- [Data provided]:

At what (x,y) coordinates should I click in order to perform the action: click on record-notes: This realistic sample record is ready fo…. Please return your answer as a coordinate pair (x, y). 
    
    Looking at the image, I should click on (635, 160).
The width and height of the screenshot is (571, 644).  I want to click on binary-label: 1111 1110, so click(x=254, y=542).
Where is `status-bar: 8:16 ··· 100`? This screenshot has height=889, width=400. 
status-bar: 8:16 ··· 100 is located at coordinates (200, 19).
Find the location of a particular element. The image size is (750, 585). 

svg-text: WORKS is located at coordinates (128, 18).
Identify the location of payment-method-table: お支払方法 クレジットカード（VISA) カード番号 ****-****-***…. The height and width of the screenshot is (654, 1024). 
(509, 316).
* * *
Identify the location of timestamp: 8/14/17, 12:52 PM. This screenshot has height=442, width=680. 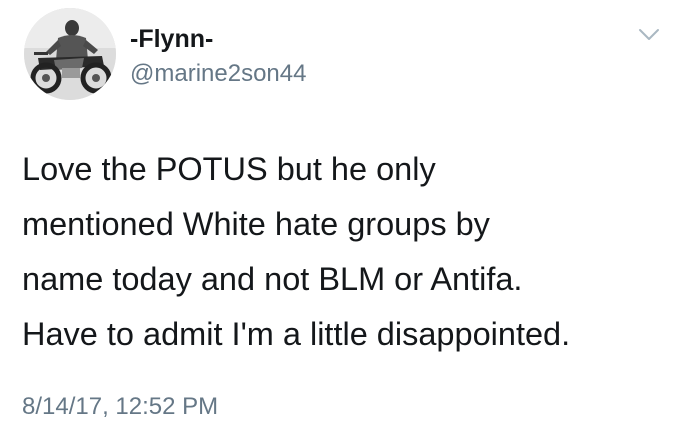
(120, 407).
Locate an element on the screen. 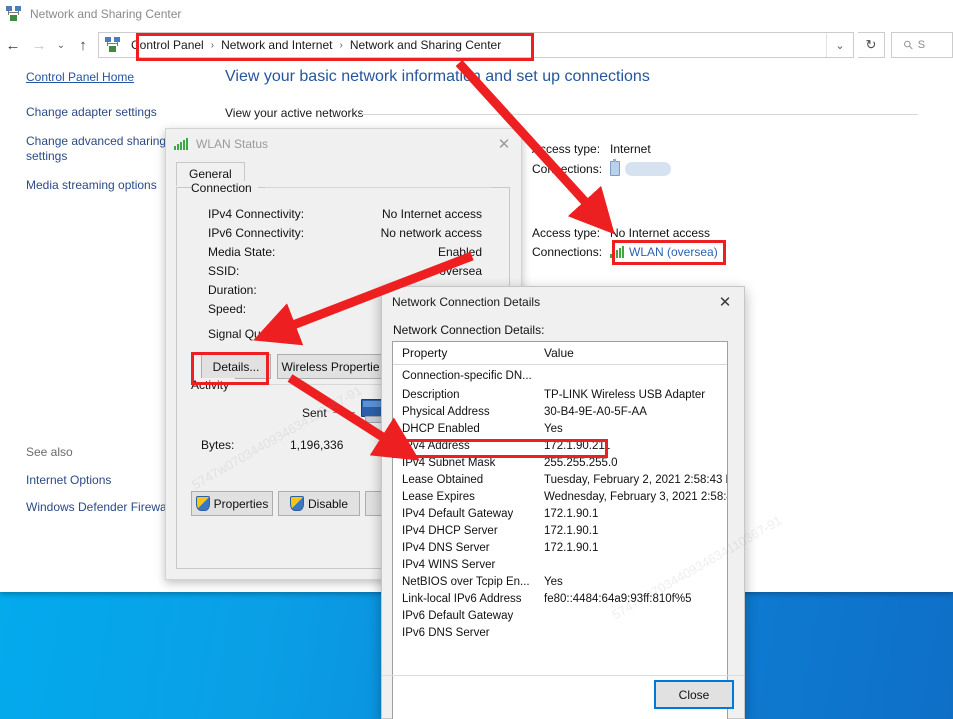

- [Assignment]:
Can you recast the lines from the one containing "At what (x,y)" through the one containing "svg-text: WORKS is" as a Markdown table with the columns Row and Line, leaving out blank lines?

- [Result of this exercise]:
| Row | Line |
|---|---|
| 1 | At what (x,y) coordinates should I click in order to perform the action: click on record-notes: This realistic sample record is ready fo…. Please return your answer as a coordinate pair (x, y).  |
| 2 |     Looking at the image, I should click on (635, 160). |
| 3 | The width and height of the screenshot is (571, 644).  I want to click on binary-label: 1111 1110, so click(x=254, y=542). |
| 4 | Where is `status-bar: 8:16 ··· 100`? This screenshot has height=889, width=400.  |
| 5 | status-bar: 8:16 ··· 100 is located at coordinates (200, 19). |
| 6 | Find the location of a particular element. The image size is (750, 585).  |
| 7 | svg-text: WORKS is located at coordinates (128, 18). |